> _DO THIS_
Find each line in the items below that contains the string "screenshot", and copy those lines out. Case counts.

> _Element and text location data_
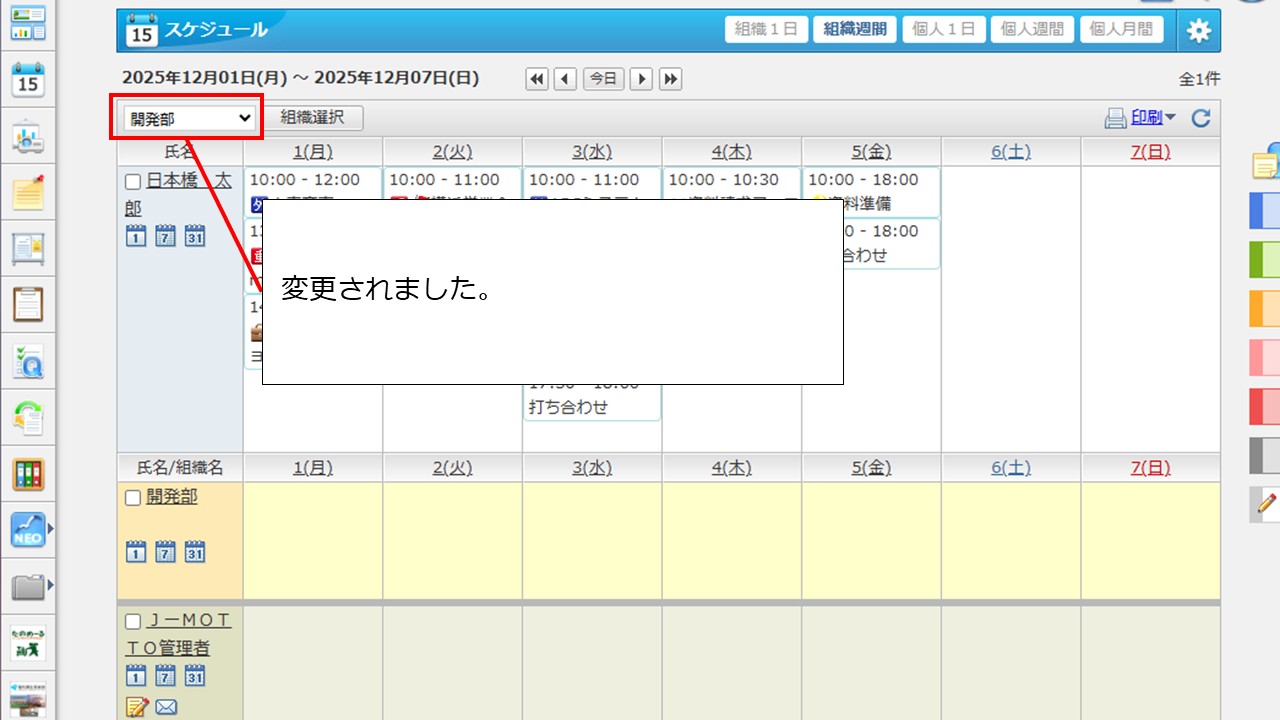Viewport: 1280px width, 720px height.
Task: Open the 開発部 organization dropdown
Action: 190,118
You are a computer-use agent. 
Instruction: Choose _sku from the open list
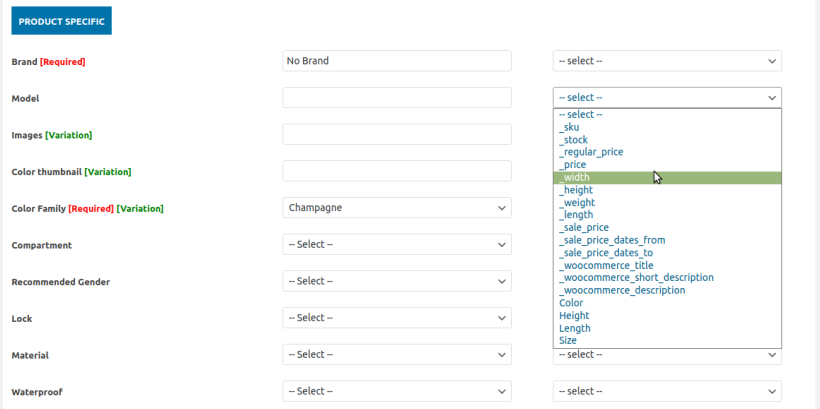(569, 127)
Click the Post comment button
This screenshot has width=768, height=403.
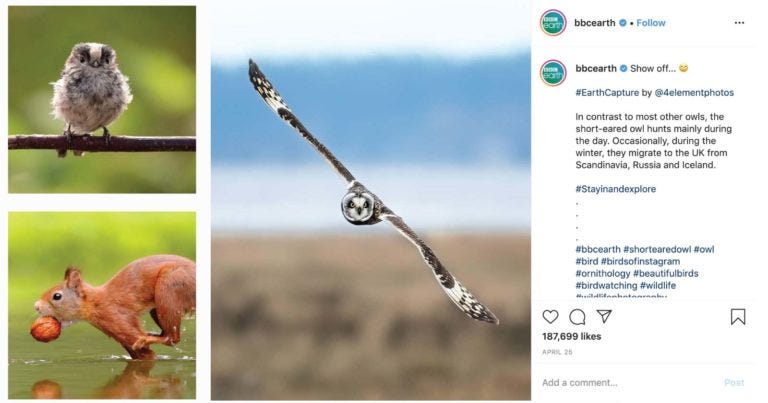tap(734, 382)
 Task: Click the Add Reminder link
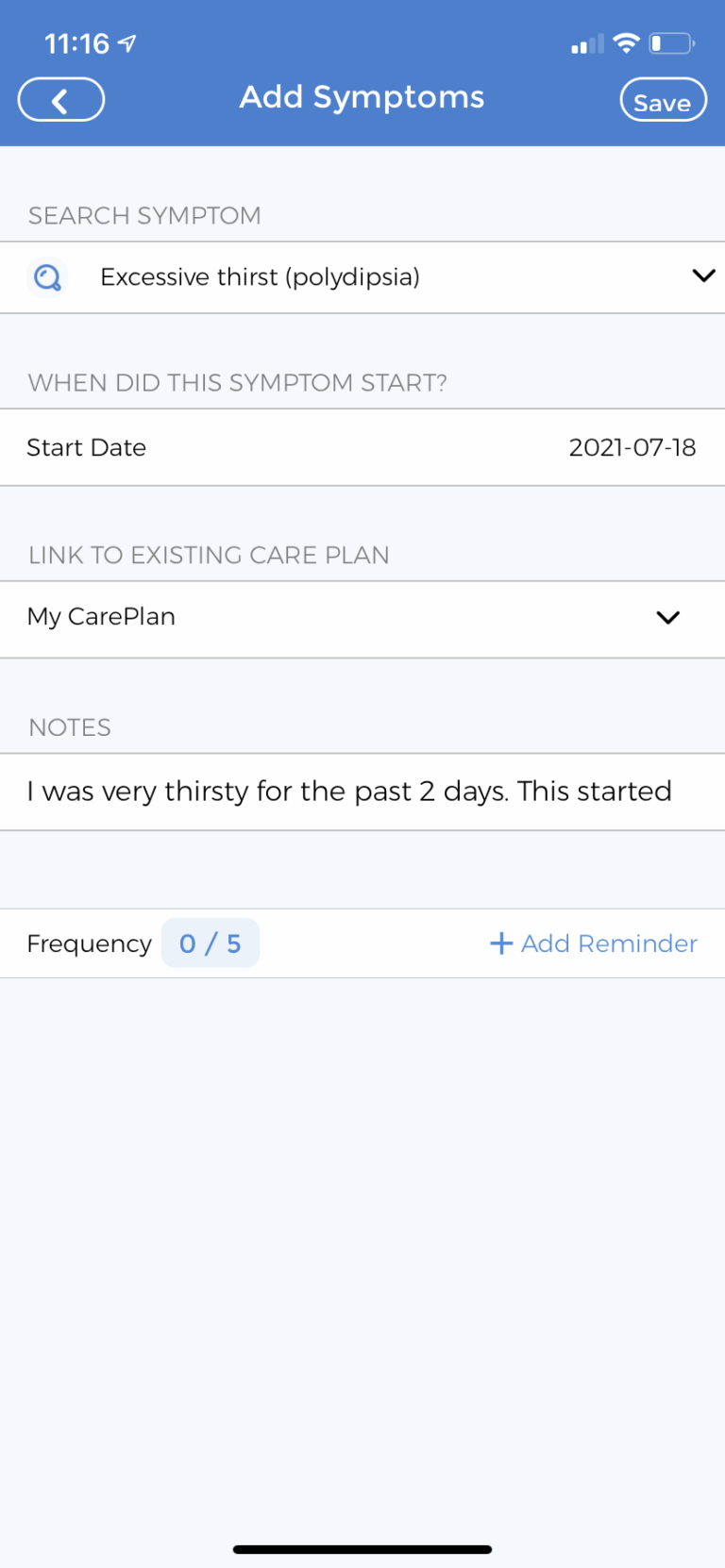[609, 942]
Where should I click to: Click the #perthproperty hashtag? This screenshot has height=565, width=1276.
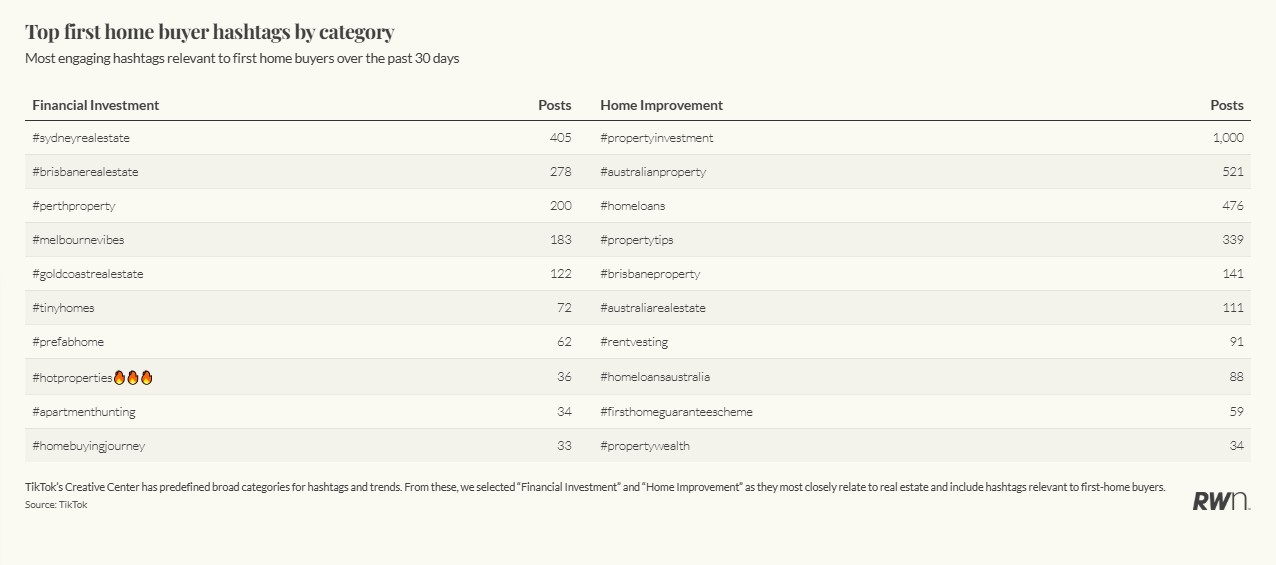[74, 206]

> _SOLUTION BELOW_
This screenshot has width=768, height=403.
Where should I click to: Click the #perthproperty hashtag? This screenshot has height=565, width=1276.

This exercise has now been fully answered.